Só a apontada relação definida com o trabalho transforma o dinheiro ou a mercadoria em capital, e é trabalho produtivo o trabalho que, por meio dessa relação que mantém com as condições de produção e a que corresponde determinado comportamento no processo de produção efetivo - transforma dinheiro ou mercadoria em capital, isto é, conserva e acresce o valor do trabalho materializado, que se tornou independente em relação à força de trabalho. Trabalho produtivo é uma abreviação para designar o conjunto do re1acionamento e dos modos em que a força de trabalho figura no processo capitalista de produção. É da maior importância, porém, distingui-lo de outras espécies de trabalho, pois essa distinção exprime a especificidade da forma do trabalho sobre que repousam o modo capitalista de produção por inteiro e o próprio capital.
Trabalho produtivo, portanto é o que - no sistema de produção capitalista - produz mais-valia para o empregador ou que transforma as condições materiais de trabalho em capital e o dono delas em capitalista, por conseguinte trabalho que produz o próprio produto como capital.
Assim, ao falar de trabalho produtivo, falamos de trabalho socialmente definido, trabalho que envolve relação bem determinada entre o comprador e o vendedor do trabalho.
Embora o dinheiro nas mãos do comprador da força de trabalho - ou, se se expressa em mercadoria, os meios de produção e os meios de subsistência do trabalhador - só se torne capital por meio do processo, só neste se converta em capital, e essas coisas não sejam capital antes de entrar no processo, mas apenas se destinem a ser capital, são elas, entretanto, capital em si.
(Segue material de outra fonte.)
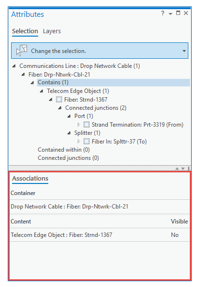
Task: Open the Attributes pane help icon
Action: pos(162,13)
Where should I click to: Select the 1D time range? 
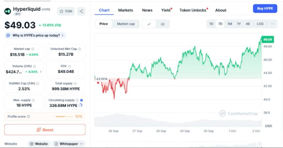(x=211, y=24)
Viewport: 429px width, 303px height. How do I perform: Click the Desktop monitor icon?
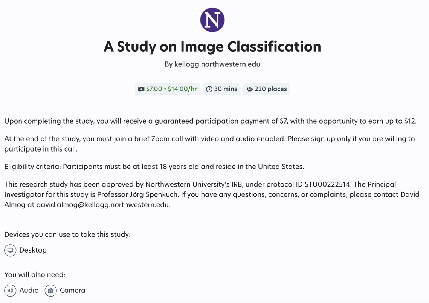click(10, 250)
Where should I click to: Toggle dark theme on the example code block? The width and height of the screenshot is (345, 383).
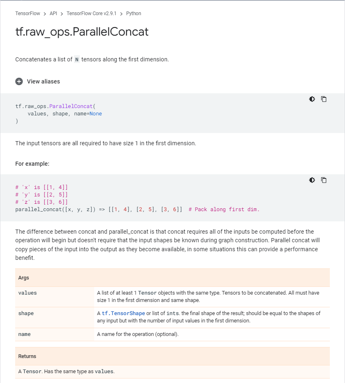pos(312,180)
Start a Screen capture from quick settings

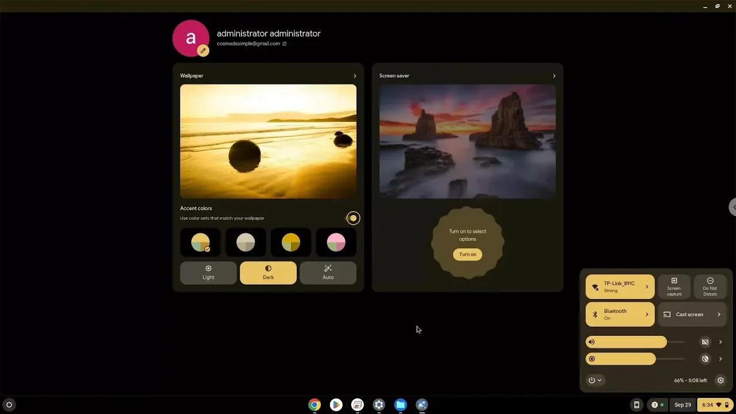673,286

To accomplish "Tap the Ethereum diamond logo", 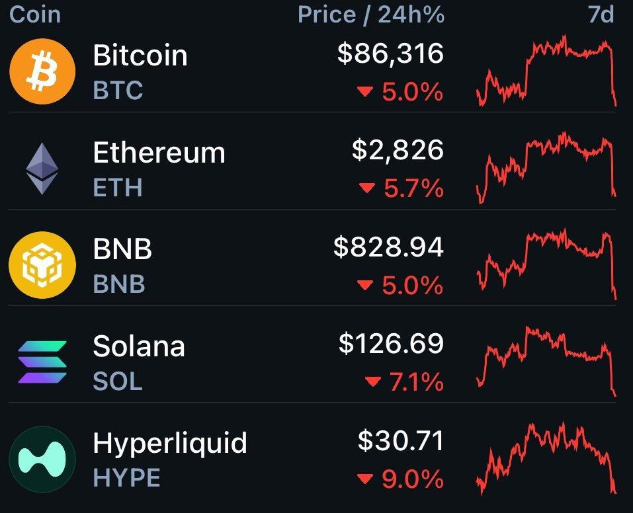I will click(x=42, y=169).
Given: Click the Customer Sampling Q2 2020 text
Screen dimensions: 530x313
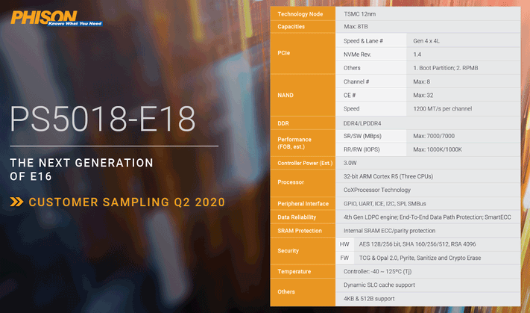Looking at the screenshot, I should (126, 202).
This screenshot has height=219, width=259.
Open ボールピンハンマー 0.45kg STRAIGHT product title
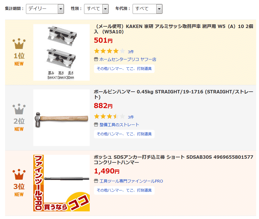point(174,94)

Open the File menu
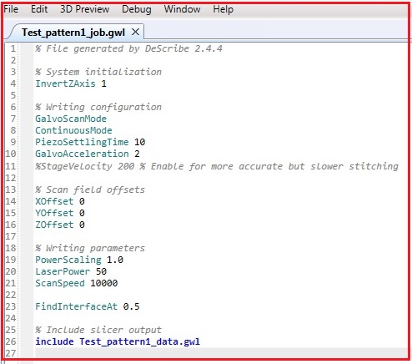point(11,9)
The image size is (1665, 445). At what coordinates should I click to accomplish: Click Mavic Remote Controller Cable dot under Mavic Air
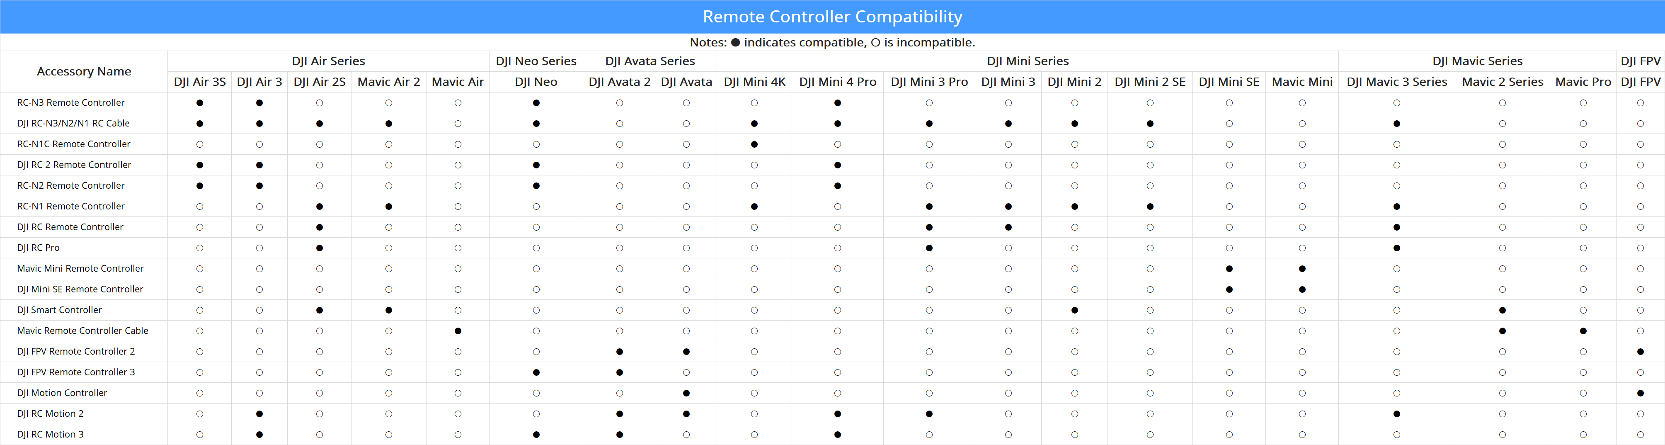click(458, 331)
São capital em virtude da forma autônoma com que confrontam a força de trabalho e esta as confronta, uma relação que motiva e assegura a troca com a força de trabalho e o processo daí decorrente da conversão real do trabalho em capital. Têm de antemão, em face dos trabalhadores, a destinação social que as torna capital e lhes dá o comando sobre o trabalho. Por isso, com respeito ao trabalho, são precondições na forma de capital.
Assim, podemos designar de trabalho produtivo o que se troca diretamente por dinheiro na qualidade de capital ou, apenas abreviando, o que diretamente se troca por capital, isto é, por dinheiro que em si é capital, tem a destinação de funcionar como capital, ou que, na qualidade de capital, enfrenta a força de trabalho. Na expressão trabalho que se troca diretamente por capital está implícito que o trabalho se troca por dinheiro como capital e efetivamente se converte em capital. A determinação do caráter imediato dessa troca é matéria que logo veremos mais de perto.
Trabalho produtivo é, portanto o que, para o trabalhador, apenas reproduz o valor previamente determinado de sua força de trabalho, mas, como atividade geradora de valor, acresce o valor do capital, ou contrapõe ao próprio trabalhador os valores que criou na forma de capital.